Molinaro si racconta: "Ho iniziato a giocare per caso. Lo sport è motivo di aggregazione"

In occasione dell'ultimo evento relativo al progetto 'Frosinone sale in cattedra', il terzino canarino Cristian Molinaro ha raccontato ai giovani il suo rapporto con la professione di calciatore. Di seguito le sue parole, riportate dai canali ufficiali della società ciociara.
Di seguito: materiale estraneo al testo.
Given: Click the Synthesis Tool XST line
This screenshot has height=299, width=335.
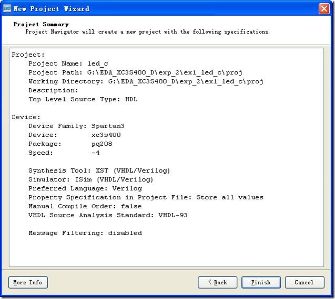Looking at the screenshot, I should 99,170.
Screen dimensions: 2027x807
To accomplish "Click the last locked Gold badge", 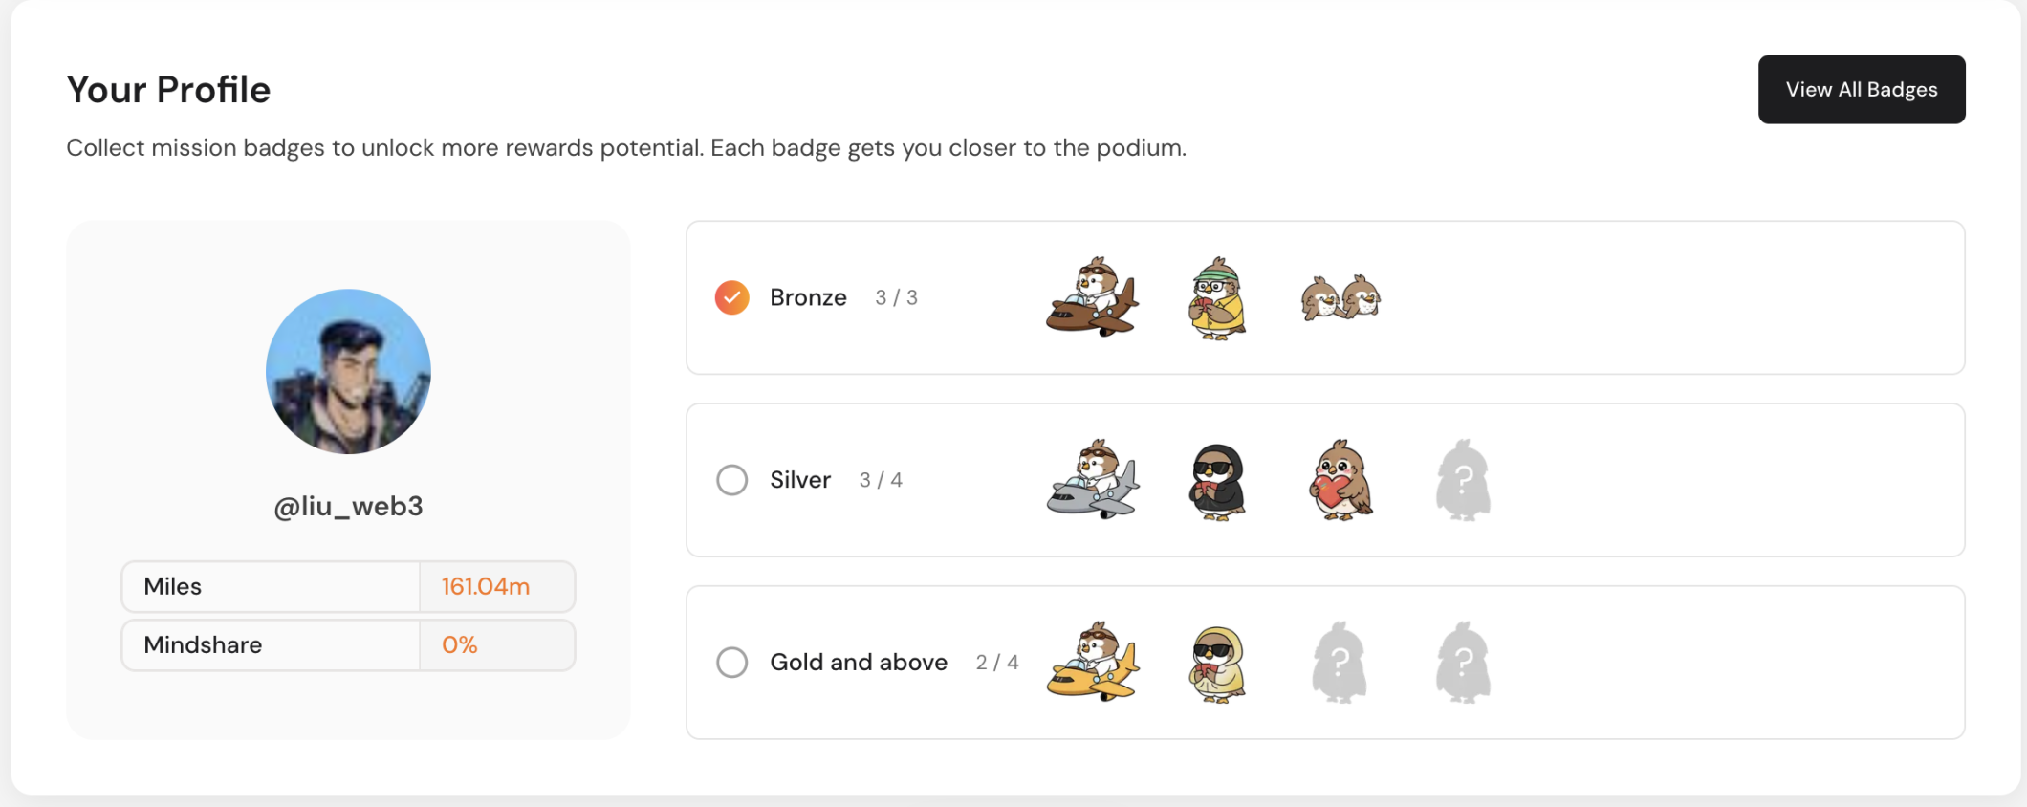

Sull'approccio al mondo del calcio: "E' arrivato più per caso che per vera passione. Mio padre aveva già due figli che giocavano nella sua Scuola Calcio, io ero un po’ la mascotte di famiglia e della Scuola calcio stessa dove allenava di mio padre. Poi il calcio è diventato un impegno maggiore più o meno alla vostra età. Ma il motivo che ha dato il là alla mia scelta di fare sport e diventare calciatore è stata quella di condividere quel tipo di esperienze con gli altri ragazzi. Arrivo da un paesino di 2.000 abitanti. L’unico modo per socializzare era quello. Pensate che non avevamo nemmeno un oratorio per poterci esprimere con un pallone tra i piedi. C’era la Scuola calcio e quello era il motivo unico di aggregazione. A quei tempi, considerate che ho 36 anni, i social e le altre ‘strade’ per socializzare non esistevano. Bisognava mescolarsi sui campetti. E così ho mosso i primi passi verso quello che sarebbe diventato il mio lavoro, la mia professione".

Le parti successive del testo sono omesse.